§ **Source records**
☆ ☆ ☆ ☆
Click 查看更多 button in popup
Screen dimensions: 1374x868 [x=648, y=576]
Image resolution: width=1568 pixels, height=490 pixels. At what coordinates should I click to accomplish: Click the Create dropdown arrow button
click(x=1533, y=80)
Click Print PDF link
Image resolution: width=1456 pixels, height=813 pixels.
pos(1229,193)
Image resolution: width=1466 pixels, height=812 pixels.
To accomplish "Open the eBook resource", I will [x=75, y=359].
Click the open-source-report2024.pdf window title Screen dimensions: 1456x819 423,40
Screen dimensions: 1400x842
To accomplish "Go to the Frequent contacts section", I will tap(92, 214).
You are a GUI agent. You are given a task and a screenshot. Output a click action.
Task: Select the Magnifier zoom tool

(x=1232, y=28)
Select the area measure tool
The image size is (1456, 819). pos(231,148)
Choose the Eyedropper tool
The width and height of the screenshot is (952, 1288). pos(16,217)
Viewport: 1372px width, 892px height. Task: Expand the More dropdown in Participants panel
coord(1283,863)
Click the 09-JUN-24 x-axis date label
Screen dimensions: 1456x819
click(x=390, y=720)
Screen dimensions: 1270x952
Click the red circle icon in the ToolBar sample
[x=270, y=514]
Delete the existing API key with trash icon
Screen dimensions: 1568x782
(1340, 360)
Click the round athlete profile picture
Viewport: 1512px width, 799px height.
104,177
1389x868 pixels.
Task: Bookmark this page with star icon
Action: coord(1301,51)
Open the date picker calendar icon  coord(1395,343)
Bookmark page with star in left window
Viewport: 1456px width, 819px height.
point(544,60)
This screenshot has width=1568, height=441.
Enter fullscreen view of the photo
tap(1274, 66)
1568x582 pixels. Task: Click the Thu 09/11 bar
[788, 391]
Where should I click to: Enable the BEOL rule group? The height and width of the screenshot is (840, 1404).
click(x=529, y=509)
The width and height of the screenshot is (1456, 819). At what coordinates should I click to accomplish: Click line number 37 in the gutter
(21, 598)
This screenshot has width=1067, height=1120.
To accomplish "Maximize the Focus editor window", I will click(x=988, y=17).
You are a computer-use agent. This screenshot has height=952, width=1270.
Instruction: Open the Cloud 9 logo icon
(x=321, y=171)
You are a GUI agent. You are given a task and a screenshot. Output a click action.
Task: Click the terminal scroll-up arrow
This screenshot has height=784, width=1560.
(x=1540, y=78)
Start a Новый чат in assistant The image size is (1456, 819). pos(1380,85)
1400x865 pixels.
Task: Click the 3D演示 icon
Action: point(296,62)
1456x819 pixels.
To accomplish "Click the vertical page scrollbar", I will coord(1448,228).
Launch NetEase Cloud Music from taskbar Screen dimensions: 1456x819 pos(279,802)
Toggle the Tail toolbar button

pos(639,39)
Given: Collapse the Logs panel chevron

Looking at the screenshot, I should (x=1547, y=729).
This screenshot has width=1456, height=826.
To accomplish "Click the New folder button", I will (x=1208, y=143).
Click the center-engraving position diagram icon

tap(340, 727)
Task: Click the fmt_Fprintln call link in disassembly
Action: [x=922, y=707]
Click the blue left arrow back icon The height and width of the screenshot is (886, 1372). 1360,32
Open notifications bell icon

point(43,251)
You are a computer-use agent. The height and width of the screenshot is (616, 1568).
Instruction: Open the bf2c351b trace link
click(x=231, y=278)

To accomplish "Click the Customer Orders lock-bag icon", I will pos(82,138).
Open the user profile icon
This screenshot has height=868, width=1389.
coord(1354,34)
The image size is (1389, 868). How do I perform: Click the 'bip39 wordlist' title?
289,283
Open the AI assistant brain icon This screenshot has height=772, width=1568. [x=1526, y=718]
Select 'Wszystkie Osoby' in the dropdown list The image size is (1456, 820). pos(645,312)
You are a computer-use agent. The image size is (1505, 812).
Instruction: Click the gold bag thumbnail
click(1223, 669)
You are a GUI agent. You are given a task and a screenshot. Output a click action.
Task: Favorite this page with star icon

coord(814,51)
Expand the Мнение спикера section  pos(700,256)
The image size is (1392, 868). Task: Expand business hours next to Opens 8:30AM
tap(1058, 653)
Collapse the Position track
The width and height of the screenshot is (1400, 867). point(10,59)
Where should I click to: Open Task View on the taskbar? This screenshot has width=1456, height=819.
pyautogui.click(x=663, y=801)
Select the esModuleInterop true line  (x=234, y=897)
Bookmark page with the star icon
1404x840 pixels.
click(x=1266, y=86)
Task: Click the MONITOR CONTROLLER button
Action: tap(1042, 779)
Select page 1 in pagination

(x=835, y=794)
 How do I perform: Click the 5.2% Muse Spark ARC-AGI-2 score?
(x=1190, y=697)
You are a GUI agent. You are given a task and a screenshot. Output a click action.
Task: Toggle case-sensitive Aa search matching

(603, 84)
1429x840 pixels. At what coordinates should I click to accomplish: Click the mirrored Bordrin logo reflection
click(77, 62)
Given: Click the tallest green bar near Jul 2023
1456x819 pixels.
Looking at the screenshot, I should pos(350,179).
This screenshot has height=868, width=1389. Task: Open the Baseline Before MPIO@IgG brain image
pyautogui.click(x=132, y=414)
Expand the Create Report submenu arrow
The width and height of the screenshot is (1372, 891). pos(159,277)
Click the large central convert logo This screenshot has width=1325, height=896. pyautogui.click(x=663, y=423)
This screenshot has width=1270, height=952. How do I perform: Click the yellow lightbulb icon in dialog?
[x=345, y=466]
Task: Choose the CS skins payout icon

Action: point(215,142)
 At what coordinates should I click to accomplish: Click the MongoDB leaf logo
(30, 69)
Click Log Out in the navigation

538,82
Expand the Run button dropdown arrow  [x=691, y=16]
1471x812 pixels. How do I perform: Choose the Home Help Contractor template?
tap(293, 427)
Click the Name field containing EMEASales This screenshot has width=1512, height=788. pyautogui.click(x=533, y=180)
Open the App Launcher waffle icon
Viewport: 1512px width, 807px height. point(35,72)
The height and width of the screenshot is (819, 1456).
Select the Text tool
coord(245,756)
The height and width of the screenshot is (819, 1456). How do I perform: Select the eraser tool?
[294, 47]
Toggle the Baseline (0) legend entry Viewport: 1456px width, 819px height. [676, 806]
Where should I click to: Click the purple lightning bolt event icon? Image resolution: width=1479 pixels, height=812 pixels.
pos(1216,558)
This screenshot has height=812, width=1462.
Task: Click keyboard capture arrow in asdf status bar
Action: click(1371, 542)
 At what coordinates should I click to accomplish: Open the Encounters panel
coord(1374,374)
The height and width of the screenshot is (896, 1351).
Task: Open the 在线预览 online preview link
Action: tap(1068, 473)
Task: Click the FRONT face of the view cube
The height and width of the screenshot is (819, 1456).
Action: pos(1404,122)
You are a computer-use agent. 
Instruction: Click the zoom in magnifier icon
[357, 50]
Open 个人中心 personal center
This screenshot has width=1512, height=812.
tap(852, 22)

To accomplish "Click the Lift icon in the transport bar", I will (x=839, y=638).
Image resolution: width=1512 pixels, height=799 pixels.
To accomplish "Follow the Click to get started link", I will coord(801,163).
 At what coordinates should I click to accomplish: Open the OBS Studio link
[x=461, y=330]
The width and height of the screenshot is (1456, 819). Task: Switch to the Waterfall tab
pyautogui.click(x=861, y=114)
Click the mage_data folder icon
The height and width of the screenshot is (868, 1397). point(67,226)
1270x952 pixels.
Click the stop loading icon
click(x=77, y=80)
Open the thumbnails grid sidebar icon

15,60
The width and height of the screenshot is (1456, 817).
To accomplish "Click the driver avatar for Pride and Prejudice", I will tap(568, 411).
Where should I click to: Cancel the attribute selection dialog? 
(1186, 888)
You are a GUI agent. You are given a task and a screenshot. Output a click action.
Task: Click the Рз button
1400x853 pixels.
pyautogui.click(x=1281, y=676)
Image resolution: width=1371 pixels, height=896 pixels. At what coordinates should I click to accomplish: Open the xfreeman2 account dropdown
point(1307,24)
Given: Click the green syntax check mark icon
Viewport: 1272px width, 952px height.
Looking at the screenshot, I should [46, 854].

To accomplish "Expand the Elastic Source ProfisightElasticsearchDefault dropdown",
☆ ☆ ☆ ☆
§ **TASK INSTRUCTIONS**
Reproduce every line of the records containing the string "left".

§ **FINISHED EXERCISE**
Bookmark page with star in left window
Click the blue left arrow back icon The height and width of the screenshot is (886, 1372). 1360,32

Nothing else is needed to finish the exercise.